▸ **RECORDS**
====

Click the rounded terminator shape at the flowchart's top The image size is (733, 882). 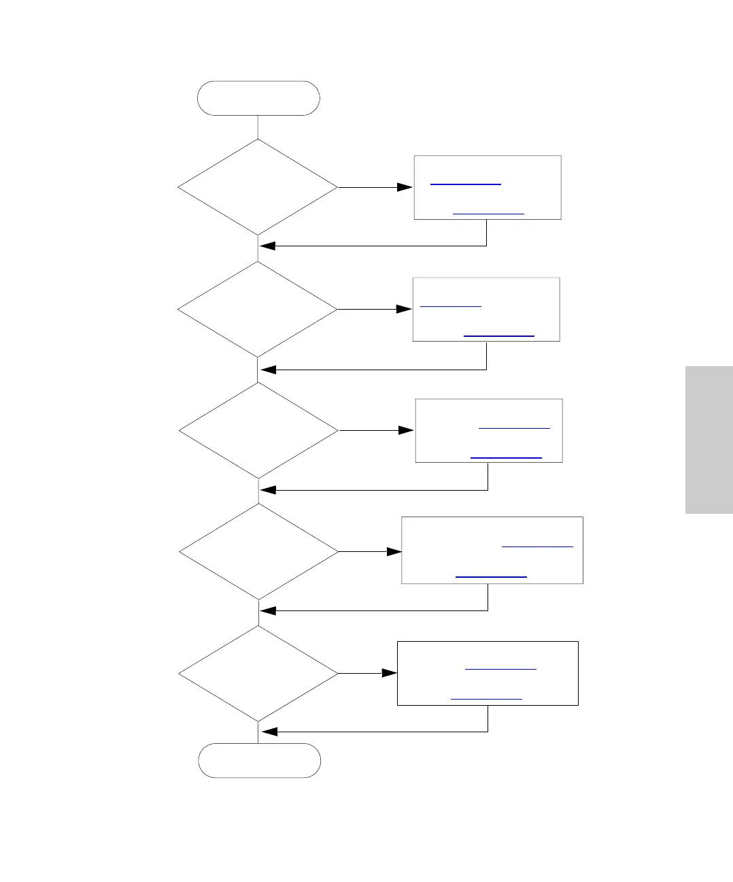pos(258,98)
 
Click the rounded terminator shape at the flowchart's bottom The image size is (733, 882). pos(259,760)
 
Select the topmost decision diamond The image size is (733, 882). pos(258,187)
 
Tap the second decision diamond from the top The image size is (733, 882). pos(258,310)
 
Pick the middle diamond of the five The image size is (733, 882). pos(258,431)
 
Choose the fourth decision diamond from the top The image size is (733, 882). pos(258,551)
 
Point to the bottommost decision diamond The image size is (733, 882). pos(258,673)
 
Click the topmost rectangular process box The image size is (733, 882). pos(488,187)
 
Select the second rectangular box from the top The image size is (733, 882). pos(486,309)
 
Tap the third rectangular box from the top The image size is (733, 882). pos(489,431)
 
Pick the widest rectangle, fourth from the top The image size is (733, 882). pos(492,550)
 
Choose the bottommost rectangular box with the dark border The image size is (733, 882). pos(488,673)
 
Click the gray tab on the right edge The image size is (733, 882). pos(709,440)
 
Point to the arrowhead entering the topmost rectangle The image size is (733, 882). pos(405,187)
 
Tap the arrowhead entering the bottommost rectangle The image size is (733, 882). pos(390,673)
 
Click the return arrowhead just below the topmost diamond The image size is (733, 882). pos(267,246)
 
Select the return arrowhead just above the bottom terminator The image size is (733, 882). pos(269,732)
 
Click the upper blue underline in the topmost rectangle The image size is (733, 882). pos(466,184)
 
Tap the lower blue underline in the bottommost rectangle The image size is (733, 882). pos(486,699)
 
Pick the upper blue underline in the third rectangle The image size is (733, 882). pos(514,428)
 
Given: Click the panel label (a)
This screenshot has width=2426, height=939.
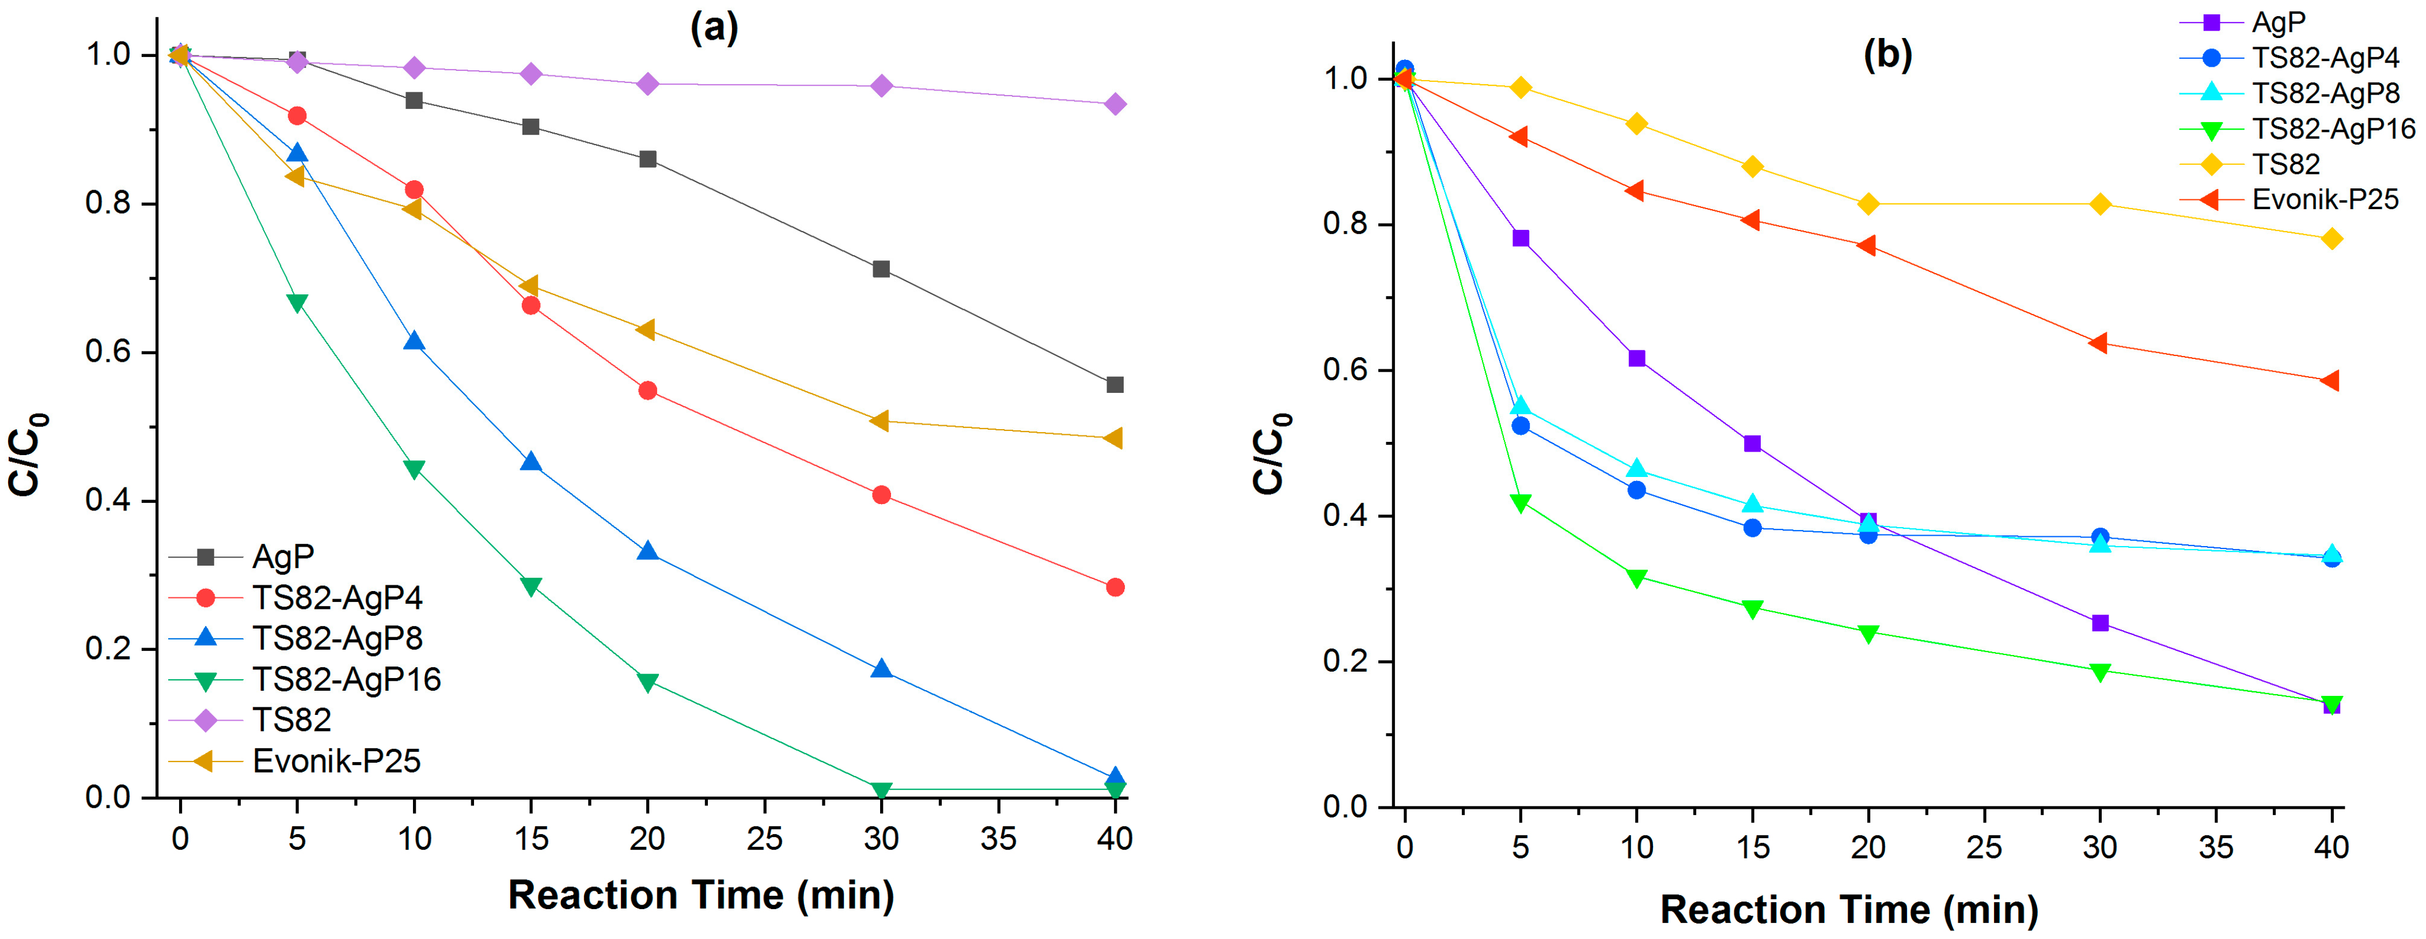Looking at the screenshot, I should click(x=714, y=28).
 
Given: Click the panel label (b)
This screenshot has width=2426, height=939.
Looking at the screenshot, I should click(x=1887, y=55).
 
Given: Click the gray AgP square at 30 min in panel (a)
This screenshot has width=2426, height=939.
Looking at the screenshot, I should click(x=881, y=270).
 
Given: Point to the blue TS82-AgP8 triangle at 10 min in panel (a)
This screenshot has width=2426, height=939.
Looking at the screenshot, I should click(x=414, y=341).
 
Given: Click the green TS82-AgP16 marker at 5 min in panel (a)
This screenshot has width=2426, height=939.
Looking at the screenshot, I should click(x=297, y=303).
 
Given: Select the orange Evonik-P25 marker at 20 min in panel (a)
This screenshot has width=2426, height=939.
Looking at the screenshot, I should click(x=646, y=330).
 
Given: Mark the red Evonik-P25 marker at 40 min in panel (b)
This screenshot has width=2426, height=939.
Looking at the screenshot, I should click(x=2330, y=381).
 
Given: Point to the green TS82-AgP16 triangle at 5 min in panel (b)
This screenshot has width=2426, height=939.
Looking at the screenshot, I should click(x=1520, y=503).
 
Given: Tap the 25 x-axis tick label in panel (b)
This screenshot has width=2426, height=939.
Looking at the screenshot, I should click(x=1984, y=847).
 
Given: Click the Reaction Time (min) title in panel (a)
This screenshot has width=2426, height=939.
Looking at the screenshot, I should click(x=701, y=895).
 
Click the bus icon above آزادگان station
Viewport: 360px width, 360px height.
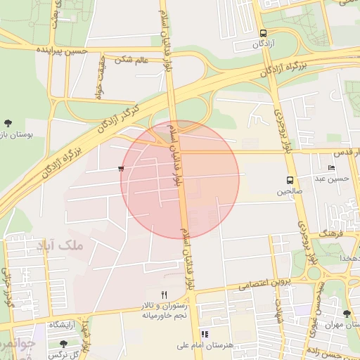pyautogui.click(x=263, y=33)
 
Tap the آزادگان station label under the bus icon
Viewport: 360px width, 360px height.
pyautogui.click(x=263, y=44)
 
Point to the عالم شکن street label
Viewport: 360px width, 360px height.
pyautogui.click(x=134, y=60)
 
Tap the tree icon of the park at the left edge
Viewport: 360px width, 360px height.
pyautogui.click(x=8, y=124)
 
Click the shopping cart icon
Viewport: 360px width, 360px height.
pyautogui.click(x=122, y=169)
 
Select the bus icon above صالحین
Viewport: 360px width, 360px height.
pyautogui.click(x=290, y=180)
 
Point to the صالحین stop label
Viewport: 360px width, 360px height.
pyautogui.click(x=290, y=191)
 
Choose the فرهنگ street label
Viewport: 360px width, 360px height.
pyautogui.click(x=330, y=231)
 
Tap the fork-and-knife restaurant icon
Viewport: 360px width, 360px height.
pyautogui.click(x=165, y=295)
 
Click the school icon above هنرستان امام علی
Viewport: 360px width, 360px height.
pyautogui.click(x=205, y=334)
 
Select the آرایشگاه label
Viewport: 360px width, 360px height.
pyautogui.click(x=63, y=326)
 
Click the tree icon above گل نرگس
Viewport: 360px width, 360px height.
pyautogui.click(x=64, y=344)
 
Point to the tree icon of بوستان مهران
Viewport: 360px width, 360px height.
pyautogui.click(x=346, y=314)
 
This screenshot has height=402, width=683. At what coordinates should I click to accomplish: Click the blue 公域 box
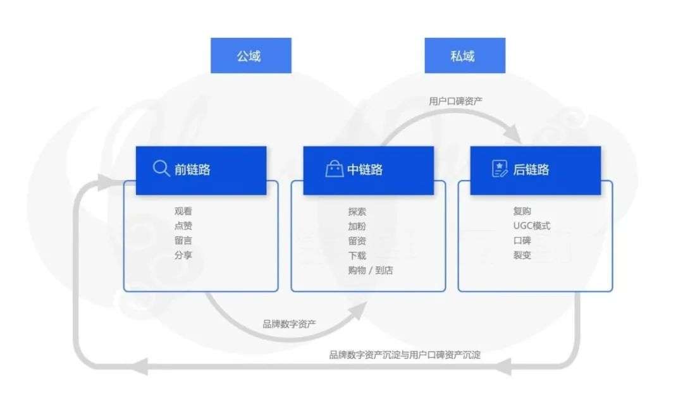[x=251, y=56]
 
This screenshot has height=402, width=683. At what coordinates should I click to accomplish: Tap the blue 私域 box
[x=465, y=56]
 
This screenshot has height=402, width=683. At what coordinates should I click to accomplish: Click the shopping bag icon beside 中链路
[x=334, y=169]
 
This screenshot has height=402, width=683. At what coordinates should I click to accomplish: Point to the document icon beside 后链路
[x=500, y=169]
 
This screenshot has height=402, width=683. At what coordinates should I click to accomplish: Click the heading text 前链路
[x=193, y=169]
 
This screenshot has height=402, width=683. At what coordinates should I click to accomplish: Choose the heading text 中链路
[x=365, y=169]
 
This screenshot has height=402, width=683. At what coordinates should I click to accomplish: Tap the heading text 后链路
[x=531, y=169]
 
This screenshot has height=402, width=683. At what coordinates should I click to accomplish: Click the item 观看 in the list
[x=183, y=212]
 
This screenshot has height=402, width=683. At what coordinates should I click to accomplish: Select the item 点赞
[x=183, y=226]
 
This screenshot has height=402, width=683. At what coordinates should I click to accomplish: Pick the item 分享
[x=183, y=256]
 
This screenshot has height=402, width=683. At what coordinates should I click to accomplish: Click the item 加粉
[x=357, y=226]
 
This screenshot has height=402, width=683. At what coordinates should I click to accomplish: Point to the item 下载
[x=357, y=256]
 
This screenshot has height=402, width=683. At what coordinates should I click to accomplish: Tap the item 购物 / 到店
[x=371, y=271]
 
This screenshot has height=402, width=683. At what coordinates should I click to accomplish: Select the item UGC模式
[x=532, y=226]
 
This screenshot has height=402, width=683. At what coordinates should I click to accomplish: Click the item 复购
[x=522, y=212]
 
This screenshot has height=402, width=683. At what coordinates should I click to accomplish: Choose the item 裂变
[x=522, y=255]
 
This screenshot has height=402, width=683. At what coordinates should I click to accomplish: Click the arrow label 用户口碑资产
[x=456, y=100]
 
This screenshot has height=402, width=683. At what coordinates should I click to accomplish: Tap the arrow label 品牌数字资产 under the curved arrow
[x=290, y=324]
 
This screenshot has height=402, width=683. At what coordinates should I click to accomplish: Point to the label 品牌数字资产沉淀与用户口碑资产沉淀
[x=405, y=355]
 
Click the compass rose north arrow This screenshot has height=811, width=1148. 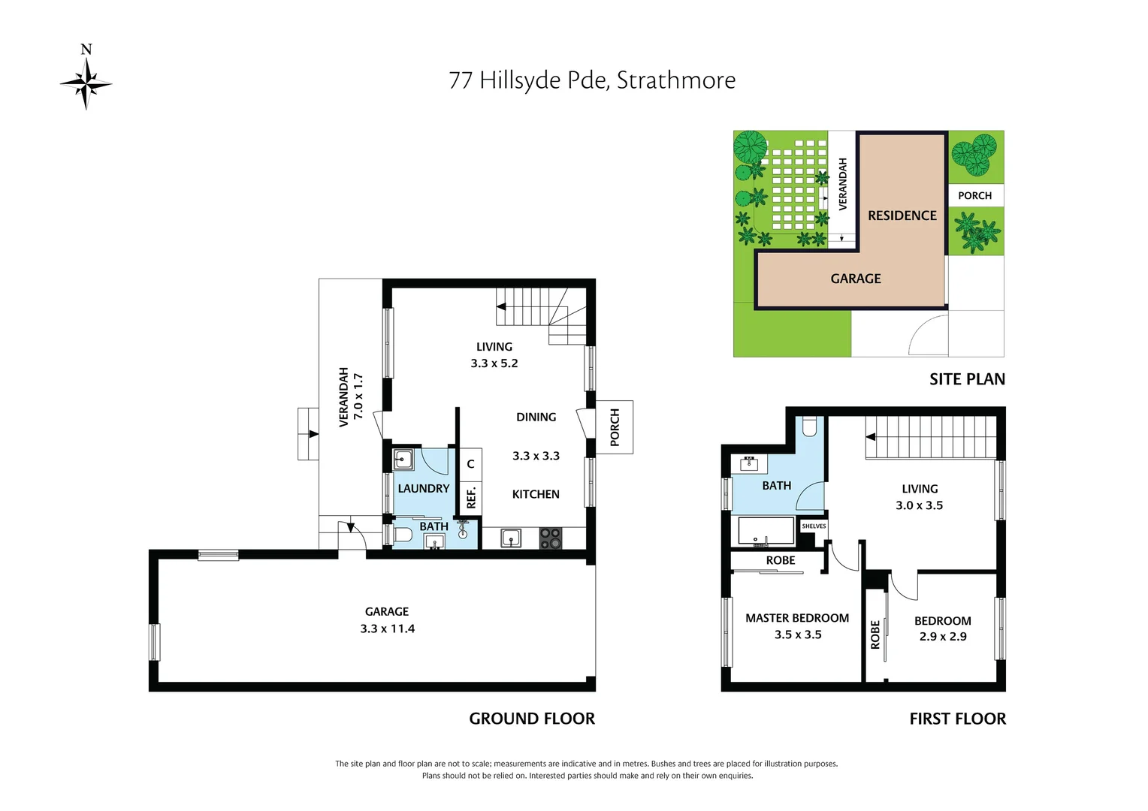tap(86, 82)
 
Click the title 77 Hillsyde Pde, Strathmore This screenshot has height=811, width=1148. tap(592, 80)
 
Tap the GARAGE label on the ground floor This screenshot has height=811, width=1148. tap(387, 612)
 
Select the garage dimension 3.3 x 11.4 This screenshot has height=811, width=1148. tap(387, 629)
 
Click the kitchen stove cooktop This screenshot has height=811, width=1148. tap(551, 538)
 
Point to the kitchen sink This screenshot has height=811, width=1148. tap(512, 538)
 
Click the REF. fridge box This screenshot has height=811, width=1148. tap(471, 498)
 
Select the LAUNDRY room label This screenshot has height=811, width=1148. tap(424, 489)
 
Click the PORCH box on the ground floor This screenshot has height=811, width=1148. tap(615, 427)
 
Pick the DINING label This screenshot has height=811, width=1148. tap(536, 418)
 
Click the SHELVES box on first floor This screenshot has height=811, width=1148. tap(814, 526)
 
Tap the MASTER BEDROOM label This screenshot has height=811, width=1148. tap(797, 618)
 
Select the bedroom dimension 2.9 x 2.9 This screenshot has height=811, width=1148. tap(943, 637)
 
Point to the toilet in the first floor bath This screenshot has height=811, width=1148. tap(809, 427)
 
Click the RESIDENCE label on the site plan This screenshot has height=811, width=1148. tap(902, 216)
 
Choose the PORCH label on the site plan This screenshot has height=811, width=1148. tap(974, 196)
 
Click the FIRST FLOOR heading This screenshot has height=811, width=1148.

====

▸ **PROBLEM DETAILS**
Retype everything from the line containing "Select the second" down to the line containing "Pick the widest", with both of those lines included.

▸ **WRITTEN ANSWER**
Select the second rectangular box from the top The image size is (733, 882). pos(486,309)
 
Tap the third rectangular box from the top The image size is (733, 882). pos(489,431)
 
Pick the widest rectangle, fourth from the top The image size is (733, 882). pos(492,550)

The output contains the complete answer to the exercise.